Des êtres blessés et désenchantés arrivent à survivre en s’appuyant les uns sur les autres. Vivant en autarcie, un peu en retrait du monde, ils seront rattrapés par un destin sur lequel ils n’ont aucune prise.
La narratrice et protagoniste du roman a perdu son amoureuse un jour de déluge. Emportée par une vague géante, avec une partie de la maison où elles vivaient toutes les deux. D’un seul coup, son milieu de vie et son univers sentimental étaient anéantis. Alors que les éléments étaient toujours en furie, elle avait atterri aux côtés de Marco. Ils n’avaient pas décidé de rester ensemble, l’adversité les avait simplement jetés l’un vers l’autre. « Marco et moi c’est pas de l’amour. Marco et moi c’est juste pour passer au travers. »
Pour la narratrice, dont on ne saura pas le nom, l’amour est irrémédiablement noyé. Mais l’image de son alter ego à la tignasse rousse la poursuit et l’empêche peut-être de mordre véritablement dans le présent. Si elle peine à survivre, la forêt lui apporte un certain réconfort. En même temps, elle se méfie de cet environnement imprévisible. Lors de ses sorties dans la nature, elle porte toujours avec elle une arme à feu, qu’elle appelle « le gun ». Elle note dans un cahier les noms des plantes et des animaux ; elle y consigne des pans de son quotidien. Son écriture est une timide tentative de mise en ordre du réel. Un jour où elle est seule dans la clairière dont elle croit avoir apprivoisé les formes, les couleurs et les sons, apparaissent Farah et ses trois enfants. La nouvelle venue et ses rejetons seront naturellement accueillis par la narratrice et Marco dans la « maison du fleuve ». L’inconsolable sera désormais accompagnée par Farah pour les expéditions et les cueillettes en forêt. Farah, la rescapée, celle à qui l’on vient en aide, celle qui doit compter sur le dictionnaire pour trouver les mots qui ne sont pas de sa langue, surprend ses hôtes par la force qui l’habite. Un jour où la narratrice connaît une crise d’anxiété, Farah l’entraîne dans un exercice revigorant. Elle la secoue, lui fait prendre conscience d’être en vie. Et peut-être d’avoir à nouveau le désir d’être en vie.
L’écriture de Virginie DeChamplain, qui épouse le style terre à terre de son personnage principal, saisit le lecteur dès le premier paragraphe : « Tout est blanc. Et vert et noir et tout est mort et vivant à la fois. Tout respire d’un même souffle, une poitrine immense qui se remplit et se vide.

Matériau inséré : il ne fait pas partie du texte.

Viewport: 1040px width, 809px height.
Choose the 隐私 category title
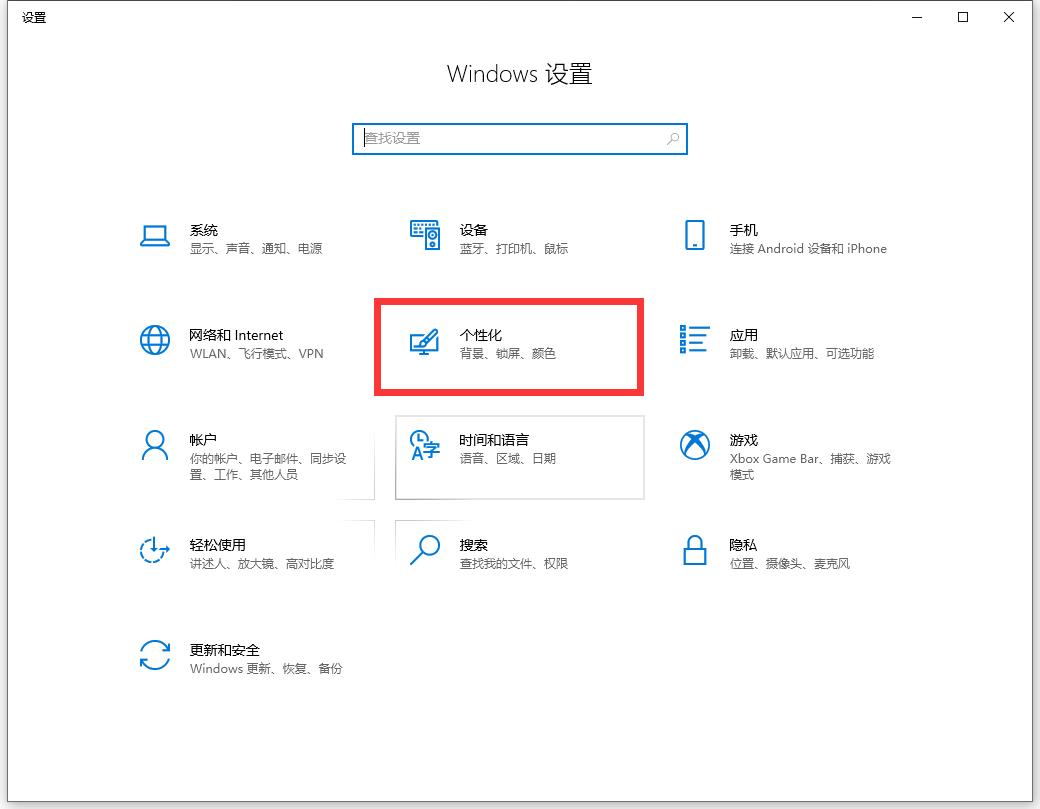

Se remplit et se vide, berçant les arbres alentour ». La trame du roman se divise en trois branches parallèles : les événements vécus par la narratrice, les allées et venues d’une « bête » que l’on devine être un cerf de Virginie et des bribes de la vie de Farah avant son arrivée à la maison refuge.
Une épée de Damoclès menace les humains et la bête du récit. Pire que les loups, elle en viendra à tomber. Face à la catastrophe annoncée, le désabusement et le désengagement des trois protagonistes adultes font qu’ils n’entretiennent aucune lueur d’espoir. Le sentiment d’impuissance de ces chats échaudés devant la fatalité finit par donner froid dans le dos.